**Work request**
In your answer, print each of the records below exactly.

Start of Records for this exercise

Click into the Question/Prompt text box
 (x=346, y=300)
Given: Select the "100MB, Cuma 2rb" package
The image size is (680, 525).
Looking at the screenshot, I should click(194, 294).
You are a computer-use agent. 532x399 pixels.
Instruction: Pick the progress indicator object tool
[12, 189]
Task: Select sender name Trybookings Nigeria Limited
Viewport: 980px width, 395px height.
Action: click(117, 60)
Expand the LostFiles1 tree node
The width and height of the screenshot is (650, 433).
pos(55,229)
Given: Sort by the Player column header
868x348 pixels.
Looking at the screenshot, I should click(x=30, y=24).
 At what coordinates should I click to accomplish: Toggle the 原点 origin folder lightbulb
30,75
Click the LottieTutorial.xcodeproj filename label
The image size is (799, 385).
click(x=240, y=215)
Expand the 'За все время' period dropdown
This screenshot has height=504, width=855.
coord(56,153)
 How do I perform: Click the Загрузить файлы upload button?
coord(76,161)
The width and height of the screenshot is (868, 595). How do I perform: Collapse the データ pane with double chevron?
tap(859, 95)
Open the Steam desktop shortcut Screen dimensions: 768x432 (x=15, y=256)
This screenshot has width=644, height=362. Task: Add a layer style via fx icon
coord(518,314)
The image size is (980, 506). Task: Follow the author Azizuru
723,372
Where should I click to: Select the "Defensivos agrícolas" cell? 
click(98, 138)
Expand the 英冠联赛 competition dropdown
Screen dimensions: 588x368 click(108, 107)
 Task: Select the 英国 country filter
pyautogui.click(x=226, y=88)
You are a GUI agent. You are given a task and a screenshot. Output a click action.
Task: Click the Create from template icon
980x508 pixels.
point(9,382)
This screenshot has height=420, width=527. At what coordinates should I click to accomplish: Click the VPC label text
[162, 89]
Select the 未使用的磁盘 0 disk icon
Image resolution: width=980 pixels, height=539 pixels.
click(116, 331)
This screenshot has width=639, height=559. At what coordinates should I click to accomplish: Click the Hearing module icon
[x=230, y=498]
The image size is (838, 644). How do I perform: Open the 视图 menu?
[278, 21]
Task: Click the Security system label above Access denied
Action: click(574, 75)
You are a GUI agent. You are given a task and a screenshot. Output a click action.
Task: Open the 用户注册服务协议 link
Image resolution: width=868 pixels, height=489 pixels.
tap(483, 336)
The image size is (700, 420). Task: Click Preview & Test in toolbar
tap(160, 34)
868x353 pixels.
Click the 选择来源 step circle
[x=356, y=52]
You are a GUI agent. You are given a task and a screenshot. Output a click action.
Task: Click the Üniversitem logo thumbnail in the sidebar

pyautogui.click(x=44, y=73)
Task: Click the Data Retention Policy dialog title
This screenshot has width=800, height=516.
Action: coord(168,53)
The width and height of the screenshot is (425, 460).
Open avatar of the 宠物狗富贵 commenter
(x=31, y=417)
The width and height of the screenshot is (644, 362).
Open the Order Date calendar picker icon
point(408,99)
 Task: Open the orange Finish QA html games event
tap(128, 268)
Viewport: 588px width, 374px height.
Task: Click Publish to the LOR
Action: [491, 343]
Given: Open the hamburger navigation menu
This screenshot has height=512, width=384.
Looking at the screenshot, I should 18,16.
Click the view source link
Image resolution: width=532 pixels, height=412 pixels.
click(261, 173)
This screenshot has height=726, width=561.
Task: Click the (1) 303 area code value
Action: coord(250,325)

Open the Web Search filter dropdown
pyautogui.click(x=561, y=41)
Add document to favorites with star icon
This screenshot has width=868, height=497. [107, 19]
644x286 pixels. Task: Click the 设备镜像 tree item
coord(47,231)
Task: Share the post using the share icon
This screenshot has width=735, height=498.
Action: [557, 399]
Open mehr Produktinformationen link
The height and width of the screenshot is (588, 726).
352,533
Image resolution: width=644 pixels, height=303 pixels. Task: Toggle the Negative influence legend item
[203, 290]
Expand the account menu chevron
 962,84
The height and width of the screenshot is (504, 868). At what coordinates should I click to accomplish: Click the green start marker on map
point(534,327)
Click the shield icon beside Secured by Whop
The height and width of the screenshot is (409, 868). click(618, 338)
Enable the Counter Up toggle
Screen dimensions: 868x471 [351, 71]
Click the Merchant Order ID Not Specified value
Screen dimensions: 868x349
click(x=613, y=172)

End of Records for this exercise

**Reply to the task**
Click into the Question/Prompt text box
 (x=346, y=300)
Given: Select the "100MB, Cuma 2rb" package
The image size is (680, 525).
Looking at the screenshot, I should click(194, 294).
You are a computer-use agent. 532x399 pixels.
Instruction: Pick the progress indicator object tool
[12, 189]
Task: Select sender name Trybookings Nigeria Limited
Viewport: 980px width, 395px height.
Action: click(117, 60)
Expand the LostFiles1 tree node
The width and height of the screenshot is (650, 433).
pos(55,229)
Given: Sort by the Player column header
868x348 pixels.
Looking at the screenshot, I should click(x=30, y=24).
 At what coordinates should I click to accomplish: Toggle the 原点 origin folder lightbulb
30,75
Click the LottieTutorial.xcodeproj filename label
The image size is (799, 385).
click(x=240, y=215)
Expand the 'За все время' period dropdown
This screenshot has height=504, width=855.
coord(56,153)
 How do I perform: Click the Загрузить файлы upload button?
coord(76,161)
The width and height of the screenshot is (868, 595). How do I perform: Collapse the データ pane with double chevron?
tap(859, 95)
Open the Steam desktop shortcut Screen dimensions: 768x432 (x=15, y=256)
This screenshot has width=644, height=362. Task: Add a layer style via fx icon
coord(518,314)
The image size is (980, 506). Task: Follow the author Azizuru
723,372
Where should I click to: Select the "Defensivos agrícolas" cell? 
click(98, 138)
Expand the 英冠联赛 competition dropdown
Screen dimensions: 588x368 click(108, 107)
 Task: Select the 英国 country filter
pyautogui.click(x=226, y=88)
You are a GUI agent. You are given a task and a screenshot. Output a click action.
Task: Click the Create from template icon
980x508 pixels.
point(9,382)
This screenshot has height=420, width=527. At what coordinates should I click to accomplish: Click the VPC label text
[162, 89]
Select the 未使用的磁盘 0 disk icon
Image resolution: width=980 pixels, height=539 pixels.
click(116, 331)
This screenshot has width=639, height=559. At what coordinates should I click to accomplish: Click the Hearing module icon
[x=230, y=498]
The image size is (838, 644). How do I perform: Open the 视图 menu?
[278, 21]
Task: Click the Security system label above Access denied
Action: click(574, 75)
You are a GUI agent. You are given a task and a screenshot. Output a click action.
Task: Open the 用户注册服务协议 link
Image resolution: width=868 pixels, height=489 pixels.
tap(483, 336)
The image size is (700, 420). Task: Click Preview & Test in toolbar
tap(160, 34)
868x353 pixels.
Click the 选择来源 step circle
[x=356, y=52]
You are a GUI agent. You are given a task and a screenshot. Output a click action.
Task: Click the Üniversitem logo thumbnail in the sidebar

pyautogui.click(x=44, y=73)
Task: Click the Data Retention Policy dialog title
This screenshot has width=800, height=516.
Action: coord(168,53)
The width and height of the screenshot is (425, 460).
Open avatar of the 宠物狗富贵 commenter
(x=31, y=417)
The width and height of the screenshot is (644, 362).
Open the Order Date calendar picker icon
point(408,99)
 Task: Open the orange Finish QA html games event
tap(128, 268)
Viewport: 588px width, 374px height.
Task: Click Publish to the LOR
Action: [491, 343]
Given: Open the hamburger navigation menu
This screenshot has height=512, width=384.
Looking at the screenshot, I should 18,16.
Click the view source link
Image resolution: width=532 pixels, height=412 pixels.
click(261, 173)
This screenshot has height=726, width=561.
Task: Click the (1) 303 area code value
Action: coord(250,325)

Open the Web Search filter dropdown
pyautogui.click(x=561, y=41)
Add document to favorites with star icon
This screenshot has width=868, height=497. [107, 19]
644x286 pixels. Task: Click the 设备镜像 tree item
coord(47,231)
Task: Share the post using the share icon
This screenshot has width=735, height=498.
Action: [557, 399]
Open mehr Produktinformationen link
The height and width of the screenshot is (588, 726).
352,533
Image resolution: width=644 pixels, height=303 pixels. Task: Toggle the Negative influence legend item
[203, 290]
Expand the account menu chevron
 962,84
The height and width of the screenshot is (504, 868). At what coordinates should I click to accomplish: Click the green start marker on map
point(534,327)
Click the shield icon beside Secured by Whop
The height and width of the screenshot is (409, 868). click(618, 338)
Enable the Counter Up toggle
Screen dimensions: 868x471 [351, 71]
Click the Merchant Order ID Not Specified value
Screen dimensions: 868x349
click(x=613, y=172)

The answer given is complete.